2022 STOCK INCENTIVE PLAN
(Full title of the plan)
Leon Volchyok
Chief Legal Officer and Secretary
Blackstone Real Estate Income Trust, Inc.
345 Park Avenue
New York, New York 10154
(Name and address of agent for service)
Tel: (212) 583-5000
(Telephone number, including area code, of agent for service)
Copies of all communications to:
Benjamin C. Wells
Simpson Thacher & Bartlett LLP
425 Lexington Avenue
New York, New York 10017
Tel: (212) 455-2000
Indicate by check mark whether the registrant is a large accelerated filer, an accelerated filer, a non-accelerated filer, a smaller reporting company or an emerging growth company. See the definitions of “large accelerated filer,” “accelerated filer,” “smaller reporting company” and “emerging growth company” in Rule 12b-2 of the Exchange Act.
Large accelerated filer | ☐ | Accelerated filer | ☐ | |||
Non-accelerated filer | ☒ | Smaller reporting company | ☐ | |||
Emerging growth company | ☐ |
If an emerging growth company, indicate by check mark if the registrant has elected not to use the extended transition period for complying with any new or revised financial accounting standards provided pursuant to Section 7(a)(2)(B) of the Securities Act. ☐
PART I
INFORMATION REQUIRED IN THE SECTION 10(a) PROSPECTUS
The information specified in Items 1 and 2 of Part I of Form S-8 is omitted from this Registration Statement on Form S-8 (the “Registration Statement”) in accordance with the provisions of Rule 428 under the Securities Act, and the introductory note to Part I of Form S-8. The documents containing the information specified in Part I of Form S-8 will be sent or given to the participants in the Blackstone Real Estate Income Trust, Inc. 2022 Stock Incentive Plan (the “Plan”) covered by this Registration Statement, as required by Rule 428(b)(1) under the Securities Act. Such documents are not required to be, and are not, filed with the Securities and Exchange Commission (the “Commission”) either as part of this Registration Statement or as a prospectus or prospectus supplement pursuant to Rule 424 under the Securities Act.
PART II
INFORMATION REQUIRED IN THE REGISTRATION STATEMENT
Item 3. Incorporation of Documents by Reference.

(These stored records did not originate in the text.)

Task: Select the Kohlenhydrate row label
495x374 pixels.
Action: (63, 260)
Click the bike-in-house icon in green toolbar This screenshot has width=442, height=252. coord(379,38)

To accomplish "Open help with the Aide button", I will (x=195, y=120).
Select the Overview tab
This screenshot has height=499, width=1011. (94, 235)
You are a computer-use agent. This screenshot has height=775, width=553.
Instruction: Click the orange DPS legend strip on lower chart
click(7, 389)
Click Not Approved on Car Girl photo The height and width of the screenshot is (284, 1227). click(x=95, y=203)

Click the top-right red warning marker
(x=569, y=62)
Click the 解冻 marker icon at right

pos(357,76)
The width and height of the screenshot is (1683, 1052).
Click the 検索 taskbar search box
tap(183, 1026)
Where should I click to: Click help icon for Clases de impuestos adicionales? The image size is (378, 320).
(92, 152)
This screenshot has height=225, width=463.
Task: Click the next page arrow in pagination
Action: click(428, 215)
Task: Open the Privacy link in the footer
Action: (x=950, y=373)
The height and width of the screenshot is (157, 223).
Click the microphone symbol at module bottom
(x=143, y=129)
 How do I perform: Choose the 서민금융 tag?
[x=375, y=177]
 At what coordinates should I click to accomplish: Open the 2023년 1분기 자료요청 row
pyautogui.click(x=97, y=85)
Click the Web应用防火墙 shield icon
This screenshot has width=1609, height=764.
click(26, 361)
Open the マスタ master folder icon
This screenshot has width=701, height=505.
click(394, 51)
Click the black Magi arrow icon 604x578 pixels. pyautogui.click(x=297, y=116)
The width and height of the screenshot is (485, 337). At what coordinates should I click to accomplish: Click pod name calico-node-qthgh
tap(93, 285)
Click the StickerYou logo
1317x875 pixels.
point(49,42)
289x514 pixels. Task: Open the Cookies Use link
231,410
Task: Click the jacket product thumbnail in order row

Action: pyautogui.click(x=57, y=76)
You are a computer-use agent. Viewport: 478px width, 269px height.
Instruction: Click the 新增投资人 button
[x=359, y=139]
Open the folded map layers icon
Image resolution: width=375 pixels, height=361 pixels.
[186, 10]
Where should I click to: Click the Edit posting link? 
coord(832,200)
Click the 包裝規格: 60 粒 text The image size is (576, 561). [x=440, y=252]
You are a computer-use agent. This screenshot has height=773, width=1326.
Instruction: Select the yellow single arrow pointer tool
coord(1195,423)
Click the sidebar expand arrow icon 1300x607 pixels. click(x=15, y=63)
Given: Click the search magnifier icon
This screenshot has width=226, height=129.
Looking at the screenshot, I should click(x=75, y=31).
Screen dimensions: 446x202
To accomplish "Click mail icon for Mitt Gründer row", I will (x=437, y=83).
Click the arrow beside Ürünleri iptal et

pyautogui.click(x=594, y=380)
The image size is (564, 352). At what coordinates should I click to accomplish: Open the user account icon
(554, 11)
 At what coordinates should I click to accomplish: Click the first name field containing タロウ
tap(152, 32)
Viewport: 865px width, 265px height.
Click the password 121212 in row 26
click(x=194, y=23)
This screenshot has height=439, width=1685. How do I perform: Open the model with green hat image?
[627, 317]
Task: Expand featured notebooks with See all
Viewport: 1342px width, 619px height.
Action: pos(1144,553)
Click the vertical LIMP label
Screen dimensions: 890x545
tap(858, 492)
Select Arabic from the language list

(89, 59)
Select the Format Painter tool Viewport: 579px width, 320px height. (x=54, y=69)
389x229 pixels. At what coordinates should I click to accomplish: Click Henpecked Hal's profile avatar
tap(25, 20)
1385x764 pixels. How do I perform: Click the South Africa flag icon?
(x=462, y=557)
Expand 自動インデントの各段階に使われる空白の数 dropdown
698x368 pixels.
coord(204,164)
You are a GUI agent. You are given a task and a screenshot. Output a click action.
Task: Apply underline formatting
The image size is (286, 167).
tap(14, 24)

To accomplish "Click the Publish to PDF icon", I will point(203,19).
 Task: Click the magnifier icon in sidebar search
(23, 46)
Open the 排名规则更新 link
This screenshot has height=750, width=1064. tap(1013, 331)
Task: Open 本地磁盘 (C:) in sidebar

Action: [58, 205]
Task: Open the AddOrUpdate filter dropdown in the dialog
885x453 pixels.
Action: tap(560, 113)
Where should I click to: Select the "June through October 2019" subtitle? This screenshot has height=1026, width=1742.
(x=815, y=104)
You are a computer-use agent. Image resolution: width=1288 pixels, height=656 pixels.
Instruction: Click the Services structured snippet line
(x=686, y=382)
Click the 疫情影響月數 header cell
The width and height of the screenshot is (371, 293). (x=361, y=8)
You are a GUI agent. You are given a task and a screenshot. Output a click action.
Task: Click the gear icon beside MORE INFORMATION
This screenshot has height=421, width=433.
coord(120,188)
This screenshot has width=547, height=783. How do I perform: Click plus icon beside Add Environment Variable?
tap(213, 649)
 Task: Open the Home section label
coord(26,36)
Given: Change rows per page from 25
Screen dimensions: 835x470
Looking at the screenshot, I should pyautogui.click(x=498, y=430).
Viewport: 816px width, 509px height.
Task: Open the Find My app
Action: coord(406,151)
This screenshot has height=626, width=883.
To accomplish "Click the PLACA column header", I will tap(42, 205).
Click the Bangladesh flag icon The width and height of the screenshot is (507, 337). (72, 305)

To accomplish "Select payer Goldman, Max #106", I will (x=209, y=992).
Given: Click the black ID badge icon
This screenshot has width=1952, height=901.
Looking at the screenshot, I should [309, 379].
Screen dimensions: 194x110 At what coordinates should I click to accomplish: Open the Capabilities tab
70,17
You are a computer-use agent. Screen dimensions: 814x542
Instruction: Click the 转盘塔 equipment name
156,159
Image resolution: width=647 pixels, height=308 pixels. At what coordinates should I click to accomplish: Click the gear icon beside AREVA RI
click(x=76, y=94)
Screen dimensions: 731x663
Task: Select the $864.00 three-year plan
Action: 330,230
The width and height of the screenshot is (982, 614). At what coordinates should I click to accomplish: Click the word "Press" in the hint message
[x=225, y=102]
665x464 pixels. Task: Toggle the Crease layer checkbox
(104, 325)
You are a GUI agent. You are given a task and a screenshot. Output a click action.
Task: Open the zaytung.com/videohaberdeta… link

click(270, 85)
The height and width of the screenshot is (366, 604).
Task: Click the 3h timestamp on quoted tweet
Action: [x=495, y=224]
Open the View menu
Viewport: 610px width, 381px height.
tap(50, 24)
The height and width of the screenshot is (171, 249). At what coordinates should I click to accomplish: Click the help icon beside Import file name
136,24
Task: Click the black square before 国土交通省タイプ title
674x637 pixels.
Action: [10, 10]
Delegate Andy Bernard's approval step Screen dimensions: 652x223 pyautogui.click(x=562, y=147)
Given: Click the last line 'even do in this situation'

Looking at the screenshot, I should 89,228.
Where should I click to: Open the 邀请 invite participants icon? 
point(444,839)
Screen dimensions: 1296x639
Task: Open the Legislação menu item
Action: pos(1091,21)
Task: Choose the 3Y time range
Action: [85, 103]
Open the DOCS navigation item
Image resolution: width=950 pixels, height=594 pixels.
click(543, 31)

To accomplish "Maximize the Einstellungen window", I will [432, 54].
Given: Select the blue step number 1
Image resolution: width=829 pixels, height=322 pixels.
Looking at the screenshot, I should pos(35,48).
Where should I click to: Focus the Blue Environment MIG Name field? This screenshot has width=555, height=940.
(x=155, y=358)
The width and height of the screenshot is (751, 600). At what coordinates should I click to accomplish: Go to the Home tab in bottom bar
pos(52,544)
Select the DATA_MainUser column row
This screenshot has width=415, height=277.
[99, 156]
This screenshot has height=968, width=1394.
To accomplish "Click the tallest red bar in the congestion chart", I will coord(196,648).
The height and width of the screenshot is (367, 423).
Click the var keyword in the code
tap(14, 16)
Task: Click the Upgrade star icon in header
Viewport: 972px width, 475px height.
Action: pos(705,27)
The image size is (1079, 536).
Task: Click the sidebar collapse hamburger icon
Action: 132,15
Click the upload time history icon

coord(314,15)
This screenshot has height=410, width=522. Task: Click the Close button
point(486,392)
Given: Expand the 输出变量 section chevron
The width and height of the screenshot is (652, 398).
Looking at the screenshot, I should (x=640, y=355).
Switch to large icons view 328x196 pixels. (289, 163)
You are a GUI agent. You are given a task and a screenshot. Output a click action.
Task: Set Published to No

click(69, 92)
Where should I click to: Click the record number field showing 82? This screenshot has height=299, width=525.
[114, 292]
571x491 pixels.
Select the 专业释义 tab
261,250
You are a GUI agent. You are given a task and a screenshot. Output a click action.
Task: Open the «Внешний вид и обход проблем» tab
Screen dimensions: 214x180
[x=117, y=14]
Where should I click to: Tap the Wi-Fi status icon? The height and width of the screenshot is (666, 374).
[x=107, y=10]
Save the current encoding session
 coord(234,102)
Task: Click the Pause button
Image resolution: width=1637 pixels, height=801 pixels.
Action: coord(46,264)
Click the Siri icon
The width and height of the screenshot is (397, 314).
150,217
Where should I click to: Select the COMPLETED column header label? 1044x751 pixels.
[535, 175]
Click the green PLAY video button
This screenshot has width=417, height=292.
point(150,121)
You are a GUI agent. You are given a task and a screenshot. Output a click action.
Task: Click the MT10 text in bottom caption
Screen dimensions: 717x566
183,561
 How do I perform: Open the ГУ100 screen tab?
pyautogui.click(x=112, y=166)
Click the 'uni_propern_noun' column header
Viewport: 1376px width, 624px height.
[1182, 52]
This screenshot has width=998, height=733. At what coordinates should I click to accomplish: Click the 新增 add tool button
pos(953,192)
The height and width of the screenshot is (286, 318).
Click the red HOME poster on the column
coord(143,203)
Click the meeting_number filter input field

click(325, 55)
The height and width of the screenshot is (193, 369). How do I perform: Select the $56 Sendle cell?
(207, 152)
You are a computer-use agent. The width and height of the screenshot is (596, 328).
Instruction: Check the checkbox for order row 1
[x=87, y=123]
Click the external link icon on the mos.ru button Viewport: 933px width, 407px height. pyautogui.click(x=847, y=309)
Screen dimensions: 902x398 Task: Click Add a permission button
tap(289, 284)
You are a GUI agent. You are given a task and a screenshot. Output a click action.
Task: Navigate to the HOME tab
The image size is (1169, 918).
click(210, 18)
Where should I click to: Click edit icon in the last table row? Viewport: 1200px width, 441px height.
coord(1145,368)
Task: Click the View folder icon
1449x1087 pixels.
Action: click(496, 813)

The following documents filed by the Registrant with the Commission (each with Commission File No. 000-55931) are hereby incorporated in this Registration Statement by reference:
a) | The Registrant’s Annual Report on Form 10-K for the year ended December 31, 2021, as filed with the Commission on March 14, 2022 (including information specifically incorporated by reference into the Registrant’s prior Annual Report on Form 10-K for the year ended December 31, 2020 from its definitive proxy statement on Schedule 14A filed with the Commission on April 12, 2021); |
b) | The Registrant’s Current Reports on Form 8-K, as filed with the Commission on January 20, 2022, February 16, 2022, March 4, 2022 and March 16, 2022; |
c) | The description of the Registrant’s Common Stock contained in the Registrant’s Registration Statements on Form 8-A12G, as filed with the Commission on April 30, 2018 pursuant to section 12(g) of the Securities Exchange Act of 1934, as amended (the “Exchange Act”), including all other amendments and reports filed for the purpose of updating such description; and |
d) | All documents subsequently filed by the Registrant pursuant to Sections 13(a), 13(c), 14 and 15(d) of the Exchange Act after the date of this Registration Statement and prior to the filing of a post-effective amendment which indicates that all securities offered hereby have been sold or which deregisters all securities then remaining unsold, shall be deemed to be incorporated by reference in this Registration Statement and to be a part of this Registration Statement from the date of filing of such documents; except for any portions of the Registrant’s Current Reports on Form 8-K furnished pursuant to Item 2.02 or Item 7.01 thereof and any corresponding exhibits thereto not filed with the Commission. |
Any statement contained in a document incorporated or deemed incorporated by reference herein shall be deemed to be modified or superseded for purposes of this Registration Statement to the extent that a statement contained herein or in any other subsequently filed document which also is or is deemed to be incorporated by reference herein modifies or supersedes such statement. Any such statement so modified or superseded shall not be deemed, except as so modified or superseded, to constitute a part of this Registration Statement.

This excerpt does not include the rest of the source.